Question

A carbon compound contains $12.8\% $ of carbon; $21\% $ of hydrogen and $85.1\% $ of bromine. The molecular mass of the compound is $187.9$ . Calculate the molecular formula of the compound (${\text{Atomic mass H = 1}}{\text{.008,C = 12,Br = 79}}{\text{.9}}$ ).
A. ${\text{C}}{{\text{H}}_3}{\text{Br}}$
B. ${\text{C}}{{\text{H}}_2}{\text{B}}{{\text{r}}_2}$
C. ${{\text{C}}_2}{{\text{H}}_4}{\text{B}}{{\text{r}}_2}$
D. ${{\text{C}}_2}{{\text{H}}_3}{\text{B}}{{\text{r}}_3}$

Answer 1

Hint: From the given percentage of elements in the carbon compound we will calculate the number of moles and then empirical formula. Afterwards we will divide the molar mass of the compound with the molar mass of the empirical formula and we will get the factor to multiply with the empirical formula.

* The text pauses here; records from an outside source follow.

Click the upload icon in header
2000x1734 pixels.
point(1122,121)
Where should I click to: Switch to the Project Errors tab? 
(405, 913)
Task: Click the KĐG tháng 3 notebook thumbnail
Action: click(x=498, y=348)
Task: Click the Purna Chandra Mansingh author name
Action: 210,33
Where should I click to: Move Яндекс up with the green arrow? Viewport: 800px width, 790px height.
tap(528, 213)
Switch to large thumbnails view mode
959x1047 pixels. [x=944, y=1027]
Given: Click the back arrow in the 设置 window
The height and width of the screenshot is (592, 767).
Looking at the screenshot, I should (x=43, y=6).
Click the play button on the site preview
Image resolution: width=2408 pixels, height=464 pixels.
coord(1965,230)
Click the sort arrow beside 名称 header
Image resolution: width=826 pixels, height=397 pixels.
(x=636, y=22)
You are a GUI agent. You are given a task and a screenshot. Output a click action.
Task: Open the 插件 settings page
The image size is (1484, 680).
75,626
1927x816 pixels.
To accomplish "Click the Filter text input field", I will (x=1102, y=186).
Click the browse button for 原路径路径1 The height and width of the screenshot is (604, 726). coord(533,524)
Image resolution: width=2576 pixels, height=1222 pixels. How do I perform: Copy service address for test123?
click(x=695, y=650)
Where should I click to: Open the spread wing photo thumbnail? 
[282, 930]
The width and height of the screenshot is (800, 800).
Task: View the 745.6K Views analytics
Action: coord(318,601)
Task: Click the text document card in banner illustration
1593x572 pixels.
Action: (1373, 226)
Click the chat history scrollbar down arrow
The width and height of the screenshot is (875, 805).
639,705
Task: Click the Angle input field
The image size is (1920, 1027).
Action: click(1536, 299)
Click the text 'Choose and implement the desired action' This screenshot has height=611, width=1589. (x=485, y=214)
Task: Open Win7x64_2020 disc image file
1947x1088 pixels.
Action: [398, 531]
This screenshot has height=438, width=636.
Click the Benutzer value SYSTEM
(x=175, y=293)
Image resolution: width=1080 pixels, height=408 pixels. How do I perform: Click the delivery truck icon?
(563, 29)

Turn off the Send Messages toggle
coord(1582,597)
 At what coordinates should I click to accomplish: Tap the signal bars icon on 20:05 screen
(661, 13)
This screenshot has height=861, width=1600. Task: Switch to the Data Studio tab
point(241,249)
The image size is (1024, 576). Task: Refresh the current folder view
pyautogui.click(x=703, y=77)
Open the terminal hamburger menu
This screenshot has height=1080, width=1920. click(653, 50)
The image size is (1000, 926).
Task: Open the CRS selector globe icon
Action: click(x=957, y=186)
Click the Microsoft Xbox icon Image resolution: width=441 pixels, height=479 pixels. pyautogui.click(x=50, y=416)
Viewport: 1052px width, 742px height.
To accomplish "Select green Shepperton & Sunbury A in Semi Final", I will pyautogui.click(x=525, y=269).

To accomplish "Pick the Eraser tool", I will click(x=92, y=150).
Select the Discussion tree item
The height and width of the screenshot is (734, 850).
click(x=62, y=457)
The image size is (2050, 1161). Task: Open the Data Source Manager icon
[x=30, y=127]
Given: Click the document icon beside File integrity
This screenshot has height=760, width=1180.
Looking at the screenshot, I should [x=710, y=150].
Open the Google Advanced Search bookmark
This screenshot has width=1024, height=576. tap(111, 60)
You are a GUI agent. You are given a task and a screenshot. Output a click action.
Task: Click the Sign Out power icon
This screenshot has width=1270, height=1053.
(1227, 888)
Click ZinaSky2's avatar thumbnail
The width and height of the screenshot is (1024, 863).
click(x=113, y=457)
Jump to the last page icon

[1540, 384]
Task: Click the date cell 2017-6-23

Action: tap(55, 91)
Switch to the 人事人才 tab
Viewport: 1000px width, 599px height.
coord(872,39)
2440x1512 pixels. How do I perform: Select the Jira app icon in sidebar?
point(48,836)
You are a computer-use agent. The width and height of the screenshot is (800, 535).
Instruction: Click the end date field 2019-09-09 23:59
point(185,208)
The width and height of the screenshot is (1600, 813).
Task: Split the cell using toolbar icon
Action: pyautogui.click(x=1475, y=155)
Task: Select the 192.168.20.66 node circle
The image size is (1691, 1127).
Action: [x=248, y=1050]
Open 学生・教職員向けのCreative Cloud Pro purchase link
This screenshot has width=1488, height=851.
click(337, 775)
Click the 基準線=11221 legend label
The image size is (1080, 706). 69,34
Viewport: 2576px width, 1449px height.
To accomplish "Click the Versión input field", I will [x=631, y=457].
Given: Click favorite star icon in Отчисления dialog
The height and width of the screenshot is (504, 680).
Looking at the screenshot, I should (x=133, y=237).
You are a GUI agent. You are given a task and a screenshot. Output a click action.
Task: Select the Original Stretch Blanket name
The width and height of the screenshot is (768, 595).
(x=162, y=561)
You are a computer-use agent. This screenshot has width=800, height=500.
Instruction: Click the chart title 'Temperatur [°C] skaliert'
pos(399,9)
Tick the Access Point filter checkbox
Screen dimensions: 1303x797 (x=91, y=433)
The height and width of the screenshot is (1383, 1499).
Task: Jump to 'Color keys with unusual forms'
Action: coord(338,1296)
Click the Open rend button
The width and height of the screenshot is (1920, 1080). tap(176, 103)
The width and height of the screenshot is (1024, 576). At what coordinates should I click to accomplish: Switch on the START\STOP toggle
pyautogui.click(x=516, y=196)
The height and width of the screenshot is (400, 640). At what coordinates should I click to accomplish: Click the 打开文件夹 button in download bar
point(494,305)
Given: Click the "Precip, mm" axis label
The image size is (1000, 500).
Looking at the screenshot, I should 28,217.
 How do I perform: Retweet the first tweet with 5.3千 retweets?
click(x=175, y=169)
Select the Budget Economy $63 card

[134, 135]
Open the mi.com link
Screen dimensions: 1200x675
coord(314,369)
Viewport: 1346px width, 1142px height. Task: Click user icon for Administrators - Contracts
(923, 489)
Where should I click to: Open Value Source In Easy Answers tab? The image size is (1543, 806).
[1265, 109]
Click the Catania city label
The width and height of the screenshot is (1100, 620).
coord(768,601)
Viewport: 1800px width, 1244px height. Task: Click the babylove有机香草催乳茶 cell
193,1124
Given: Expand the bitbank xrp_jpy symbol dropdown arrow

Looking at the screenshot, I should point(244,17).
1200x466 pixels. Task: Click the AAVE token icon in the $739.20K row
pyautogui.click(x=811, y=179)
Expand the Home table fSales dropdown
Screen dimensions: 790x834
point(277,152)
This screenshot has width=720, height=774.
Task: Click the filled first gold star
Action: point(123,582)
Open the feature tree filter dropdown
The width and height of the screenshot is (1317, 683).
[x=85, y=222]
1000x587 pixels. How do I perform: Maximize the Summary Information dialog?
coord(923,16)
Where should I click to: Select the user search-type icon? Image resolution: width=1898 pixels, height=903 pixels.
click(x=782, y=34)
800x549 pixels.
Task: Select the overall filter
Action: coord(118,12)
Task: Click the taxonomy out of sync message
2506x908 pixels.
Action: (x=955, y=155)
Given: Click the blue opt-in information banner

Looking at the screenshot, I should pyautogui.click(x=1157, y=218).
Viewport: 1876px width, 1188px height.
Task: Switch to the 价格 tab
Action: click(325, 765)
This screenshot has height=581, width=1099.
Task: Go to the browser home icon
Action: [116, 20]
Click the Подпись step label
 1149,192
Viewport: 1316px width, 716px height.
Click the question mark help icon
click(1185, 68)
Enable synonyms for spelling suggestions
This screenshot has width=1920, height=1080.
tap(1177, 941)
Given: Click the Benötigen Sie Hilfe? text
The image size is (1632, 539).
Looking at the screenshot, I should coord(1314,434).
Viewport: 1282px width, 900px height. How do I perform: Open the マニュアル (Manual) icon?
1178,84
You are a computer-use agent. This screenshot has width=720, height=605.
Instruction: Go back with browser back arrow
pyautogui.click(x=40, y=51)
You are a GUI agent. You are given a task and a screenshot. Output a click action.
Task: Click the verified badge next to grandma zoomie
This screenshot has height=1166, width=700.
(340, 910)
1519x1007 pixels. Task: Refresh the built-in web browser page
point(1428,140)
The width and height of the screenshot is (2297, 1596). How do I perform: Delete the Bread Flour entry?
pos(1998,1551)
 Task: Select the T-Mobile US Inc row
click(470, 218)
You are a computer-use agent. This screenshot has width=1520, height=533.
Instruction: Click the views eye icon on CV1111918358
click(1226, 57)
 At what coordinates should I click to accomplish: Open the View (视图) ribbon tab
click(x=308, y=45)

Complete step by step answer: In the problem it is provided that a carbon compound contains $12.8\% $ of carbon; $2.1\% $ of hydrogen and $85.1\% $ of bromine. It indicates that the compound has chemical formula ${{\text{(}}{{\text{C}}_x}{{\text{H}}_y}{\text{B}}{{\text{r}}_z})_n}$ where ${\text{x,y,z and n }}$ are integers and ${{\text{C}}_x}{{\text{H}}_y}{\text{B}}{{\text{r}}_z}$is the empirical formula of the compound.
So to calculate the values of ${\text{x,y and z}}$ we will use the percentage of elements in the compound.
We will find out the empirical formula using the percentage of elements.
The percentage of carbon in the compound is $12.8\% $.
$ \Rightarrow $ Moles of carbon= $\dfrac{{12.8}}{{12}} = 1.067 \approx 1$
$ \Rightarrow x = 1$
The percentage of hydrogen in the compound is $2.1\% $.
$ \Rightarrow $ Moles of hydrogen= $\dfrac{{2.1}}{{1.008}} = 2.08 \approx 2$
$ \Rightarrow y = 2$
The percentage of bromine in the compound is $85.1\% $.
$ \Rightarrow $ Moles of bromine=$\dfrac{{85.1}}{{79.9}} = 1.065 \approx 1$
$ \Rightarrow z = 1$
From these moles we can write down our empirical formula i.e. ${{\text{C}}_1}{{\text{H}}_2}{\text{B}}{{\text{r}}_1}$.
And the molecular formula is ${{\text{(}}{{\text{C}}_x}{{\text{H}}_y}{\text{B}}{{\text{r}}_z})_n}$ so we have to calculate the value of $n$ now.
We will divide the molar mass of the compound with the molar mass of the empirical formula of compound to get the value of $n$.
Empirical mass=$93.9$ and Molecular mass=$187.9$
$ \Rightarrow n = \dfrac{{187.9}}{{93.9}} = 2$
So the value of $n$ is 2.
Hence our molecular formula is ${{\text{(}}{{\text{C}}_1}{{\text{H}}_2}{\text{B}}{{\text{r}}_1})_2}$ which can also be represented as ${{\text{C}}_2}{{\text{H}}_4}{\text{B}}{{\text{r}}_2}$.

So, the correct answer is “Option C”.

Note: To solve such types of questions empirical formula plays an important role. To calculate empirical formula we will convert mass of each element to moles and then divide it by the smallest mole number among all of the elements and round off the number and then represent it as ${{\text{C}}_x}{{\text{H}}_y}{\text{B}}{{\text{r}}_z}$ where ${\text{x,y and z}}$are the calculated moles of elements.